======== Текст ========
А со стороны лагеря к злополучному тупику, поднимая густую пыль, неслись машины с дополнительным конвоем. Через несколько минут три "черных ворона" унесли в безвестность пятьдесят моряков, юнгу, морского доктора и тело адмирала…
…Прошли долгие годы, но этот случай у тупика до сих пор у меня в памяти. И всякий раз, когда он всплывал в мозгу, я спрашивал себя: что это, действительно так было или это какой-то дурной сон? Но так было. Время неостановимо, и уходят из жизни и памяти те, кто безвинно пострадал, погиб в годы репрессий. И сегодня, отдавая дань памяти этим жертвам сталинизма, мы должны помнить и тех, кто убивал, ретиво исполняя бесчеловечные приказы.
В стране идет мучительный процесс очищения общества от наносов сталинского и застойного времени – ото лжи и всего связанного с нею. Это не судебный процесс, а работа мысли по осознанию того, что же с нами произошло, и что нам делать, чтобы такого никогда не было. И рассказал я эту историю у тупика не для того, чтобы вызвать чувство мести к таким, как этот Рыжий, а для того, чтобы каждый задумался, как впредь избавить наше общество от подобных людей и явлений.
Борис СМИРНОВ
Воспоминания
( Отрывок)
Не знаю, почему вчера мне вспомнилось мое пребывание в Мариинском распределительном лагере в 1931 году. В том году в Москве происходил процесс Промпартии. В связи с этим прокатилась волна массовых арестов по всему Советскому Союзу. В 1931 же году происходила "охота за золотом". Тюрьмы были переполнены. Красноярская тюрьма, кроме того, пополнялась тасеевскими повстанцами. При Колчаке существовала Тасеевская республика, не признававшая колчаковских властей. Существовал тасеевский фронт. В 1931 году тасеевцы боролись против коллективизации. Арестованный 3 марта 1931 года, я просидел в тюрьме месяцев 8-9, сейчас точно не помню. В последних месяцах 1931 года меня осудили (заочно, конечно) по ст. 58 (за агитацию) - в лагерь на 3 года - и отправили в Мариинский распределитель. Лагерь занимал довольно большое пространство и загородками из колючей проволоки разделялся на какое-то количество "зон". В центре лагеря находился красный кирпичный трехэтажный корпус бывшей Мариинской тюрьмы. В 1931 году тюремные камеры были заняты лагерниками. Но, конечно, там помещалась только незначительная часть их. Остальные размещались в бараках различного типа и даже в палатках. Большая часть бараков были насыпными. Между двумя стенками из теса были насыпаны опилки или земля.
Перед отправкой из красноярской тюрьмы нас, этапируемых, собрали в каком-то подвальном помещении, где не было окон и нар. Назначенных в этап было всего человек около сорока. Горожан было всего трое. Остальные были раскулаченные. На наше счастье, среди нас не было ни одного уркача. В Мариинске мы подверглись санобработке, и попали в громадный высоченный насыпной барак. В нем были нары в 5 ярусов, и помещалось несколько тысяч человек. Было два бедствия. Первое - невероятное количество клопов и второе - урки. По ночам они целыми шайками производили налеты и грабили все: одежду, посуду, обувь, продукты. С клопами бороться было невозможно. Для борьбы с урками мы запаслись поленьями и палками и ночью выставляли караульных, которые при налетах поднимали спящих. И тогда происходили настоящие сражения. Треть, если не больше, из находившихся в этом бараке, составляли нацмены. Главным образом, казахи и киргизы. Вероятно, это были раскулаченные баи. У них у всех был несчастный вид, многие были больны и беспомощны. Они особенно подвергались нападению уркачей. При нападениях они не сопротивлялись и только кричали и плакали. "Курсак пропал", - жаловались они. Ко всем несчастьям вдобавок, большинство из них не понимало по-русски. Их обманывали при раздаче хлебных паек, и многие из них буквально голодали.
======== Раздел данных ========
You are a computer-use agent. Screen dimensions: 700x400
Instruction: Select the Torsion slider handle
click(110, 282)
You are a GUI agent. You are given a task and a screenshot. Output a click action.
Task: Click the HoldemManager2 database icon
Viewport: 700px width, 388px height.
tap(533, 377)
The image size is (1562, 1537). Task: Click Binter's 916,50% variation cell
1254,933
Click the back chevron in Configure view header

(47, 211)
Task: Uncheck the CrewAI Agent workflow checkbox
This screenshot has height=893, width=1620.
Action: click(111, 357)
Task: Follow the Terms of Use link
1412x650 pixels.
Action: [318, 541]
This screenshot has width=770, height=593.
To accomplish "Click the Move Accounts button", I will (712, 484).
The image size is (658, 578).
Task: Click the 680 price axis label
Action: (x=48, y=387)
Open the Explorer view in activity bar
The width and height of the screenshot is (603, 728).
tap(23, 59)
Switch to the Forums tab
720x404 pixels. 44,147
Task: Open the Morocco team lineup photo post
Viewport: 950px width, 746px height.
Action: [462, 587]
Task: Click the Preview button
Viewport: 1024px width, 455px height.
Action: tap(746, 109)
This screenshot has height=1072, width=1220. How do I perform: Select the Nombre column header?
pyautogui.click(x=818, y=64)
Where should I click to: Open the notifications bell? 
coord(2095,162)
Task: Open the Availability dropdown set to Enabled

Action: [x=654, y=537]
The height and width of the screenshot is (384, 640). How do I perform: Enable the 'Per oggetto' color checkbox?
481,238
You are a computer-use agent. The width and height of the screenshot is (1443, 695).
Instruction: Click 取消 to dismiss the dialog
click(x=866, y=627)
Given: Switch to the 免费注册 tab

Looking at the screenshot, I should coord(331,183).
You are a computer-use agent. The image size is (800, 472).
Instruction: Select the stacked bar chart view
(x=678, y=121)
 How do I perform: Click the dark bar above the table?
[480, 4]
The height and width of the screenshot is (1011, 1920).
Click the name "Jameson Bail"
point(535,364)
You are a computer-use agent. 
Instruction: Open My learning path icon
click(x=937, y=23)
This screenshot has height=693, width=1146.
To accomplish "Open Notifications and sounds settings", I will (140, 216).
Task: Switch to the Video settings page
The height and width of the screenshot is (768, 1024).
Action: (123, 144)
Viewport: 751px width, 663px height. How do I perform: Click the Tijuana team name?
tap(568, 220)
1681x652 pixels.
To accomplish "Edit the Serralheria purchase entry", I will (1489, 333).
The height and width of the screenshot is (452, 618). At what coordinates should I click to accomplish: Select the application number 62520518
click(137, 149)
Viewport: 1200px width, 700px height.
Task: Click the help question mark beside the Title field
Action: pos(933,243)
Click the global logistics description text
========
Напишите продолжение текста воспоминаний о Мариинском распределительном лагере, начав сразу после его последнего предложения.

Случайно мне пришлось увидеть, как урки расправлялись за что-то с одним их своих. Его окружили несколько человек с ножами. На дальнейшее я не стал смотреть. Говорили, что они его прикончили и спустили в отхожее место. На мое счастье, в этом бараке я пробыл недолго. Вероятно, не больше недели. Точно не помню. Потом, вероятно, руководствуясь анкетными данными, меня вызвали, опять пропустили через санобработку и поместили в барак специалистов. Барак был чистый, новый, ранее в нем еще никто не жил. Барак был небольшой. Двухъярусные нары. Не было ни клопов, ни уркачей. Из ада я попал прямо в рай. Большинство из попавших вместе со мной в этот барак были инженеры, которых как-то пристегнули к Рамзину, к Промпартии. Помню, была порядочная группа инженеров-текстильщиков.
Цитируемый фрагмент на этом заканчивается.